Réclamation de droits d’auteur
SAFAROV v. AZERBAIJAN
Dans une décision en date du 1er septembre 2022 [Safarov c. Azerbaïdjan], la Cour européenne des droits de l’homme (CEDH) a jugé que l’application illégale et arbitraire de la loi sur la propriété intellectuelle dans les litiges entre individus/parties privées constitue une violation de l’Article 1 du Protocole n° 1 de la Convention européenne des droits de l’homme (CEDH).
M. Rafig Firuz oglu Safarov (le requérant) est l’auteur du livre « Changements dans la composition ethnique du peuple du gouvernorat d’Irevan aux XIXe et XXe siècles », publié en version physique en 2009. Un an plus tard, en 2010, l’Union publique Irali, une organisation à but non lucratif, a publié le livre sous forme électronique sur son site web.

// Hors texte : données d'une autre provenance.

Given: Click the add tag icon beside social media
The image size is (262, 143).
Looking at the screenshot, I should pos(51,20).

À la demande du requérant, le livre a été retiré du site web; cependant, il avait été téléchargé 417 fois. Le requérant a revendiqué devant les tribunaux nationaux d’Azerbaïdjan une indemnisation pour préjudice matériel et moral, soutenant que l’Irali Public Union avait reproduit et publié une version électronique de son livre sans autorisation, violant ainsi la loi nationale sur les droits d’auteur et les droits connexes.
Après avoir épuisé les instances nationales qui ont rejeté les demandes soulevées, le demandeur a fait appel de la décision de la Cour suprême devant la Cour EDH. Bien que l’Irali Public Union n’ait aucun intérêt économique à publier le livre en ligne, le requérant a fait valoir que ses droits d’auteur avaient été violés et que le gouvernement de l’Azerbaïdjan avait violé l’article 1 du Protocole n° 1. 1 de la CEDH. Le gouvernement azerbaïdjanais a fait valoir que l’Irani Public Union avait publié le livre à des fins d’information et non commerciales uniquement et que le demandeur n’avait pas démontré qu’il avait subi un préjudice.

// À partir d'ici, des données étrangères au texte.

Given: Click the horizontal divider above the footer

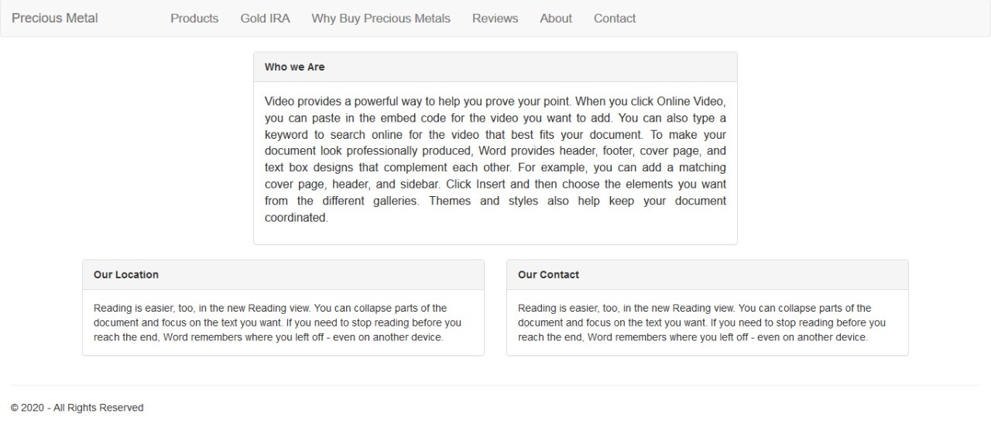Looking at the screenshot, I should 496,385.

La Cour européenne des droits de l’hommea souligné que :
(1) La protection des droits dérivés de la propriété intellectuelle, y compris le droit d’auteur, entre dans le champ d’application de l’article 1 du Protocole n° 1. 1 de la CEDH ;
(2) Dans les litiges entre parties privées, l’État a l’obligation positive de protéger le droit de propriété (intellectuelle) – (dans le cas présent, le requérant n’alléguait pas que les droits d’auteur n’étaient pas suffisamment protégés par la loi nationale, mais que l’application de la loi existante par les tribunaux nationaux était illégale et arbitraire).
(3) Les tribunaux nationaux ont rejeté les prétentions du requérant sur la base de plusieurs exceptions légales prévues dans la loi sur les droits d’auteur et les droits connexes, plus précisément :
- La reproduction (partielle) d’œuvres publiées à des fins personnelles par une personne physique est autorisée, sans nécessiter l’autorisation de l’auteur ni le paiement d’une rémunération : dans le cas présent, l’Irali Public Union était une personne morale et n’avait pas utilisé le livre exclusivement à des fins personnelles, mais l’avait publié pour un certain nombre de lecteurs.

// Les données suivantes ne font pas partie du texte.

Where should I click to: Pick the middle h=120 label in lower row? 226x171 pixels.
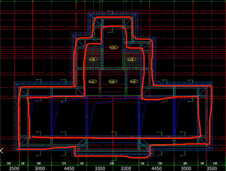113,82
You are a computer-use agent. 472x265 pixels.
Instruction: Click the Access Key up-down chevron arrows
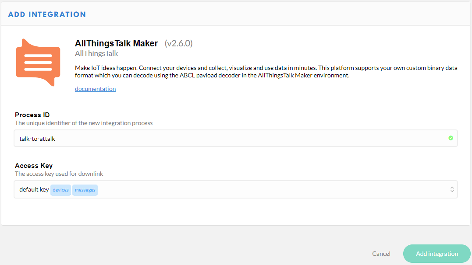tap(452, 190)
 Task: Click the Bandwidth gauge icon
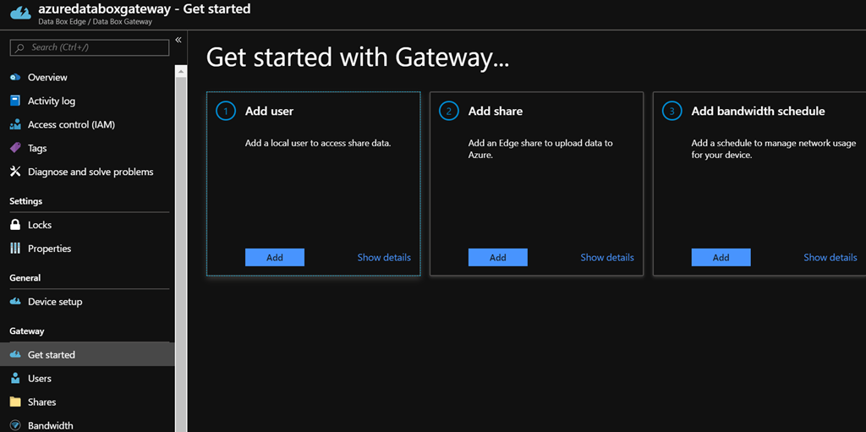[x=14, y=425]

- Les bibliothèques, les archives et les institutions éducatives peuvent reproduire des œuvres sans l’autorisation de l’auteur, dans certains cas spécifiques : dans le cas présent, premièrement, la Cour suprême ne précisait pas pourquoi le site web de l’Irali Public Union pouvait être considéré comme une « bibliothèque » et deuxièmement, même si cela avait été justifié, il n’était pas argumenté si l’Irali Public Union était inclus dans l’une des catégories pour lesquelles la reproduction de l’œuvre sans autorisation était autorisée.
- L’application de la règle de l’épuisement du droit de distribution : cette règle fait référence aux exemplaires physiques et, dans le cas présent, l’auteur n’avait pas autorisé la reproduction du livre sous forme électronique, mais seulement sous forme physique. Par conséquent, la règle de l’épuisement ne justifiait pas la reproduction du livre dans un nouveau format, électronique ou la publication en ligne sans le consentement de l’auteur.
En conclusion, la Cour européenne des droits de l’homme a décidé que les tribunaux nationaux avaient échoué à justifier leurs décisions, ainsi qu’à garantir la protection positive requise par l’Article 1 du Protocole n° 1 de la CEDH. Cependant, la Cour européenne des droits de l’homme n’a pas accordé la compensation demandée par le requérant, d’un montant de 128 286 euros, pour le préjudice matériel et moral, mais a accordé une compensation de 5000 euros.
*La règle de l’épuisement du droit de distribution implique qu’avec la vente des biens (œuvres) sur un marché spécifique par l’auteur lui-même ou avec son consentement, ce dernier ne peut pas interdire la revente des biens (œuvres) par d’autres.